══ SEITENTEXT ══

Dokumentarfilm über den Video-Pionier Nam June Paik: Als die Bilder Wellen schlugen

Seinen Ruf als Kulturterrorist hatte Nam June Paik (1932-2006) schnell weg. Auch der Dokumentarfilm „Moon is the oldest TV“ kokettiert damit. Gleich am Anfang von Amanda Kims Porträt ist der zierliche Koreaner zu sehen, wie er an der Leine eine Geige scheppernd hinter sich herzieht, als wäre sie ein Hund. In einer anderen Szene verbrennt er Bildschirme. Aus dem Off heißt es dazu, Paik sei der Vater der Video-Kunst gewesen, der Nostradamus unserer Gegenwart. Er habe 28 Sprachen gesprochen, aber keiner verstand ihn richtig. Ohne Künstlerklischees geht es nicht.
Die koreanisch-amerikanische Regisseurin, die ansonsten Pilot- und Markenfilme dreht, hat für ihren Film über den Videopionier zwar neues Bildmaterial aus der Frühzeit entdeckt, zahlreiche Wegbegleiter befragt – aus den bekannten Schubladen findet sie dennoch nicht heraus. Mit ihrem ersten abendfüllenden Dokumentarfilm begab sie sich nicht zuletzt auf die Suche nach ihren eigenen Wurzeln. Dabei fördert Amanda Kim zwar Interessantes über Paiks Herkunft zutage, warum er zum Beispiel als junger Mann sein Land verließ. Seine Person bleibt dennoch irrlichternd. Auch die vielen Talking Heads erklären ihn nicht.

═══

# WAS GEFRAGT IST
Prüfe, ob die folgenden Aussagen mit dem Text über den Dokumentarfilm zu Nam June Paik übereinstimmen. Antworte jeweils mit Ja oder Nein und zitiere die entscheidenden Worte des Textes wörtlich.
(a) Nam June Paik lebte von 1932 bis 2006.
(b) Der Film ist der erste abendfüllende Dokumentarfilm der Regisseurin.
(c) Die Regisseurin dreht ansonsten vor allem Musikvideos.

══ BEREITGESTELLTE DATEN ══

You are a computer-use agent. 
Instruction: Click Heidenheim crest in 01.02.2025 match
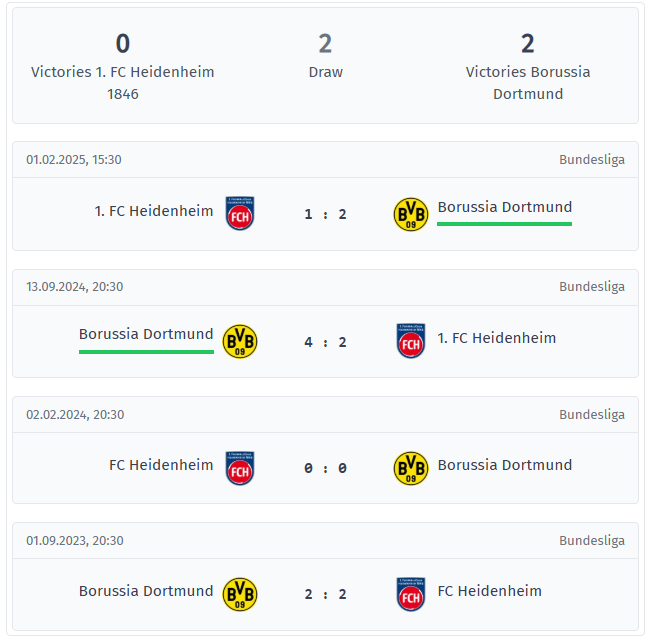240,213
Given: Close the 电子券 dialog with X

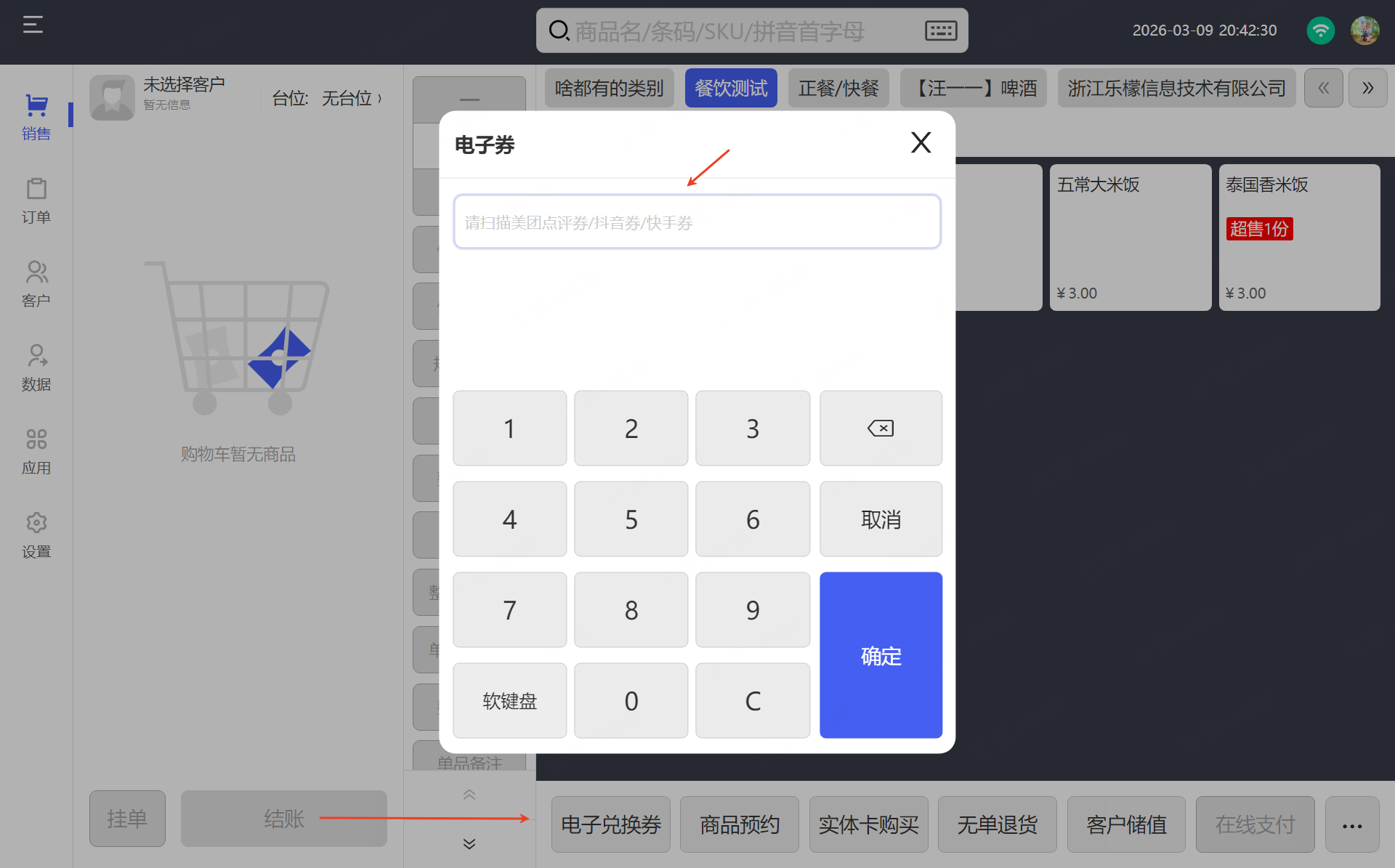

═══

# VOLLSTÄNDIGE ANTWORT
(a) Ja: „Nam June Paik (1932-2006)“
(b) Ja: „Mit ihrem ersten abendfüllenden Dokumentarfilm“
(c) Nein: „die ansonsten Pilot- und Markenfilme dreht“